## Work to be completed:
Rewrite the lines below, substituting "column heading" for every occurrence of "column header" and keeping everything else the same.

## Dataset records:

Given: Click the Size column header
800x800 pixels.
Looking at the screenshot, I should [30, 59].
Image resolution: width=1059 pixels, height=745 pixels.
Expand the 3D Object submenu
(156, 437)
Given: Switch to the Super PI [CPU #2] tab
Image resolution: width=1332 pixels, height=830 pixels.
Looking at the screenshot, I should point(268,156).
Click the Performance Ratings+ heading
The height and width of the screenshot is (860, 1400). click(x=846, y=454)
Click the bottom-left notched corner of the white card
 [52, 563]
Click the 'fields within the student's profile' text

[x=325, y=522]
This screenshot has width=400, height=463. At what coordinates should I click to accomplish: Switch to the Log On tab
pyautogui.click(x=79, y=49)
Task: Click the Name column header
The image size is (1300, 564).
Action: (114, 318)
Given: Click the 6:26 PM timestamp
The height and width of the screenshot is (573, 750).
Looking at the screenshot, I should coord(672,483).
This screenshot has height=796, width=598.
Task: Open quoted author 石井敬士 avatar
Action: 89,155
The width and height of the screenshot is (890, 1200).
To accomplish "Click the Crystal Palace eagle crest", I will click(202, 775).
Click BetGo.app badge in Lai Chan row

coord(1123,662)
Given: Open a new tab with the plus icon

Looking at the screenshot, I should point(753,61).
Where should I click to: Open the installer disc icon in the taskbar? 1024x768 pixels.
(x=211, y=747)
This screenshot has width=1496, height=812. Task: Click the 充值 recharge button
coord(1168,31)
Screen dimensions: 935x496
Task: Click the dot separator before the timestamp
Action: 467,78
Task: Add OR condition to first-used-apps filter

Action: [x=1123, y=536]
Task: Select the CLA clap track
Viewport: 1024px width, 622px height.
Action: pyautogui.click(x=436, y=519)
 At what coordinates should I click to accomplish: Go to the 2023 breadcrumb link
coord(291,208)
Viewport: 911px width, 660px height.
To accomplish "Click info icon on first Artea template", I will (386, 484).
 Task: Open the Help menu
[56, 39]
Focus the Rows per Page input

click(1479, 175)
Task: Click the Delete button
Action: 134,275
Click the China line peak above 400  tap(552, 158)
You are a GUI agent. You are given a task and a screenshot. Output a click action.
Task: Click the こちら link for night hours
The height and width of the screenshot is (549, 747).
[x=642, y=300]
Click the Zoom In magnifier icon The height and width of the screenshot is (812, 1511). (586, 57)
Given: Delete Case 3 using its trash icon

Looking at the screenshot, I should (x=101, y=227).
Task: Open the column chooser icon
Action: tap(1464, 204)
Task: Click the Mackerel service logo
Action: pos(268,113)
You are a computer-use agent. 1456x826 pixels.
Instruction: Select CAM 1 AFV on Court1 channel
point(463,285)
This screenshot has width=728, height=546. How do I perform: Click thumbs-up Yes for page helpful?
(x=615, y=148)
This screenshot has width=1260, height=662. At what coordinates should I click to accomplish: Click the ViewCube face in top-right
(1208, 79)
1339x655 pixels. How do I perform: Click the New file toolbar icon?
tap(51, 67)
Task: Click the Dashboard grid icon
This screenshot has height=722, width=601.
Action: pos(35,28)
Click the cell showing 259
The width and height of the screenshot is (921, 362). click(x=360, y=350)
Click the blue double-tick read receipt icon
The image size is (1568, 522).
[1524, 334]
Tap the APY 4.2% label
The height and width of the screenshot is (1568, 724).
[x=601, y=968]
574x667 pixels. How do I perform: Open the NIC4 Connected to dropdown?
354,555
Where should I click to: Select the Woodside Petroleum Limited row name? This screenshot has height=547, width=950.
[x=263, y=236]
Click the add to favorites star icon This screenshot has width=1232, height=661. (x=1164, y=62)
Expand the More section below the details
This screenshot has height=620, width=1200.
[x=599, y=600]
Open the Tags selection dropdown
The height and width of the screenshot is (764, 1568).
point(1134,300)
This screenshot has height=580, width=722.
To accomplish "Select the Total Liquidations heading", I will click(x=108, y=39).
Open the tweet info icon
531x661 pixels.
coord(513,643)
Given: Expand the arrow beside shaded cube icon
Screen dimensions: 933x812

## Response to this task:
Given: Click the Size column heading
800x800 pixels.
Looking at the screenshot, I should [30, 59].
Image resolution: width=1059 pixels, height=745 pixels.
Expand the 3D Object submenu
(156, 437)
Given: Switch to the Super PI [CPU #2] tab
Image resolution: width=1332 pixels, height=830 pixels.
Looking at the screenshot, I should point(268,156).
Click the Performance Ratings+ heading
The height and width of the screenshot is (860, 1400). click(x=846, y=454)
Click the bottom-left notched corner of the white card
 [52, 563]
Click the 'fields within the student's profile' text

[x=325, y=522]
This screenshot has width=400, height=463. At what coordinates should I click to accomplish: Switch to the Log On tab
pyautogui.click(x=79, y=49)
Task: Click the Name column heading
The image size is (1300, 564).
Action: (114, 318)
Given: Click the 6:26 PM timestamp
The height and width of the screenshot is (573, 750).
Looking at the screenshot, I should coord(672,483).
This screenshot has height=796, width=598.
Task: Open quoted author 石井敬士 avatar
Action: 89,155
The width and height of the screenshot is (890, 1200).
To accomplish "Click the Crystal Palace eagle crest", I will click(202, 775).
Click BetGo.app badge in Lai Chan row

coord(1123,662)
Given: Open a new tab with the plus icon

Looking at the screenshot, I should point(753,61).
Where should I click to: Open the installer disc icon in the taskbar? 1024x768 pixels.
(x=211, y=747)
This screenshot has width=1496, height=812. Task: Click the 充值 recharge button
coord(1168,31)
Screen dimensions: 935x496
Task: Click the dot separator before the timestamp
Action: 467,78
Task: Add OR condition to first-used-apps filter

Action: [x=1123, y=536]
Task: Select the CLA clap track
Viewport: 1024px width, 622px height.
Action: pyautogui.click(x=436, y=519)
 At what coordinates should I click to accomplish: Go to the 2023 breadcrumb link
coord(291,208)
Viewport: 911px width, 660px height.
To accomplish "Click info icon on first Artea template", I will (386, 484).
 Task: Open the Help menu
[56, 39]
Focus the Rows per Page input

click(1479, 175)
Task: Click the Delete button
Action: 134,275
Click the China line peak above 400  tap(552, 158)
You are a GUI agent. You are given a task and a screenshot. Output a click action.
Task: Click the こちら link for night hours
The height and width of the screenshot is (549, 747).
[x=642, y=300]
Click the Zoom In magnifier icon The height and width of the screenshot is (812, 1511). (586, 57)
Given: Delete Case 3 using its trash icon

Looking at the screenshot, I should (x=101, y=227).
Task: Open the column chooser icon
Action: tap(1464, 204)
Task: Click the Mackerel service logo
Action: pos(268,113)
You are a computer-use agent. 1456x826 pixels.
Instruction: Select CAM 1 AFV on Court1 channel
point(463,285)
This screenshot has width=728, height=546. How do I perform: Click thumbs-up Yes for page helpful?
(x=615, y=148)
This screenshot has width=1260, height=662. At what coordinates should I click to accomplish: Click the ViewCube face in top-right
(1208, 79)
1339x655 pixels. How do I perform: Click the New file toolbar icon?
tap(51, 67)
Task: Click the Dashboard grid icon
This screenshot has height=722, width=601.
Action: pos(35,28)
Click the cell showing 259
The width and height of the screenshot is (921, 362). click(x=360, y=350)
Click the blue double-tick read receipt icon
The image size is (1568, 522).
[1524, 334]
Tap the APY 4.2% label
The height and width of the screenshot is (1568, 724).
[x=601, y=968]
574x667 pixels. How do I perform: Open the NIC4 Connected to dropdown?
354,555
Where should I click to: Select the Woodside Petroleum Limited row name? This screenshot has height=547, width=950.
[x=263, y=236]
Click the add to favorites star icon This screenshot has width=1232, height=661. (x=1164, y=62)
Expand the More section below the details
This screenshot has height=620, width=1200.
[x=599, y=600]
Open the Tags selection dropdown
The height and width of the screenshot is (764, 1568).
point(1134,300)
This screenshot has height=580, width=722.
To accomplish "Select the Total Liquidations heading", I will click(x=108, y=39).
Open the tweet info icon
531x661 pixels.
coord(513,643)
Given: Expand the arrow beside shaded cube icon
Screen dimensions: 933x812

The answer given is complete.